**Written tasks**:
- a) In the passage about Roger Federer and Manchester United, how many clips of Federer did Meulensteen select for the players to watch?
- b) Reproduce everything in the Federer passage from "Sir Alex Ferguson" down to "part of it.", word for word.

There are at first glance seemingly few links between Manchester United and Roger Federer, but when the Red Devils won the Champions League in 2008, the tennis superstar helped them do it.
Sir Alex Ferguson was renowned for his motivational skills during his long managerial career, but in the build-up to the 2008 final against Chelsea he was happy to let his coach Rene Meulensteen try something a bit different to inspire the troops.
And though Federer probably doesn’t know it, he was a big part of it.
“I am a keen tennis fan and I have always admired Roger Federer and the way he controls his emotions,” Meulensteen says.
“I selected five clips of Federer for the boys to watch and asked them to write down which tournament he was appearing in, which set it was and which point.
“They would identify, say, Wimbledon as the competition, but they couldn’t tell me which point or set it was.
“The point I made to them was that wherever Federer was playing, he was winning and performing at the highest level when it really mattered.

**Given data**:
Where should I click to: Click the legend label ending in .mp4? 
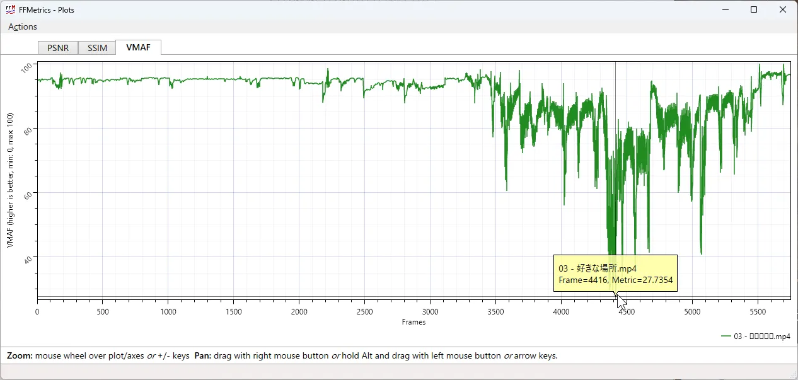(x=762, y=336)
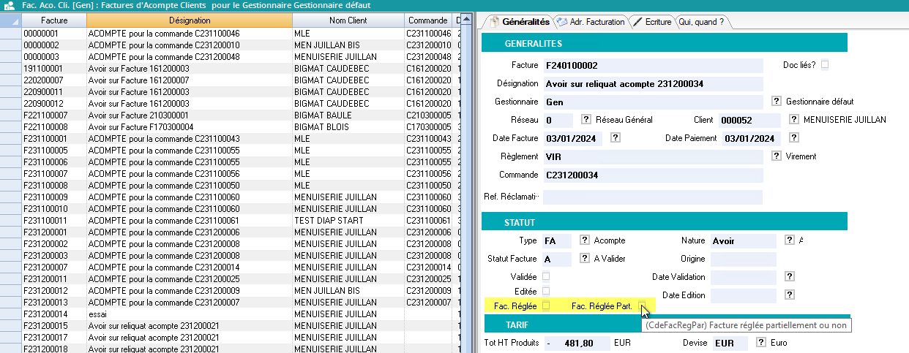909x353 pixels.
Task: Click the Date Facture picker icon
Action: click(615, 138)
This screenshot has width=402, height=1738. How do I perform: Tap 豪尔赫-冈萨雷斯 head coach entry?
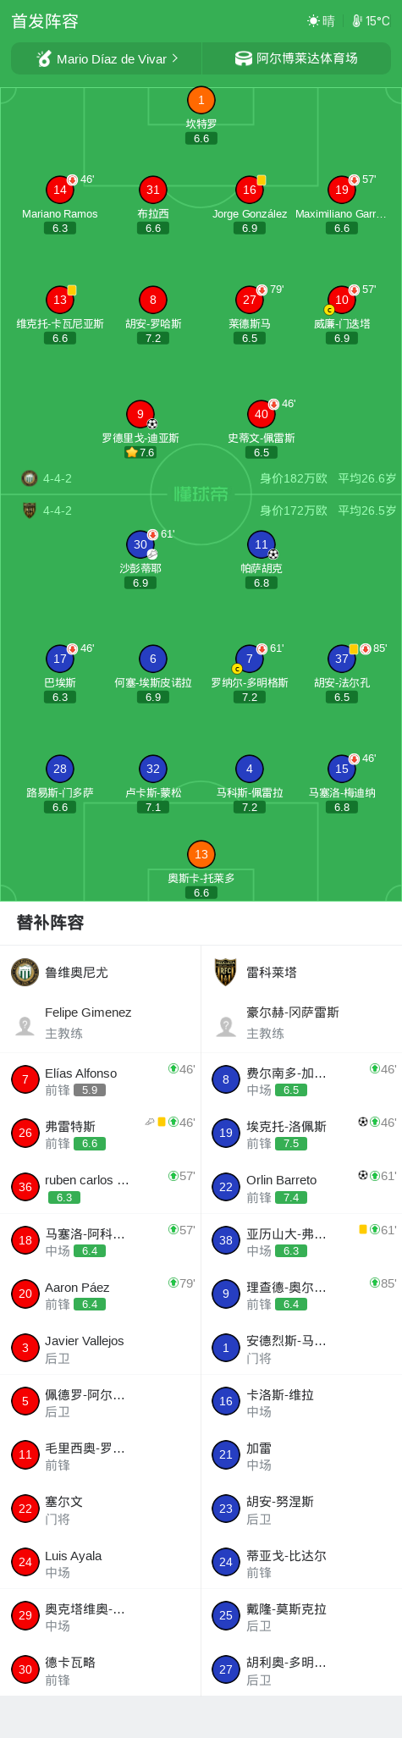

**Problem solutions**:
- a) Five.

- b)
Sir Alex Ferguson was renowned for his motivational skills during his long managerial career, but in the build-up to the 2008 final against Chelsea he was happy to let his coach Rene Meulensteen try something a bit different to inspire the troops.
And though Federer probably doesn’t know it, he was a big part of it.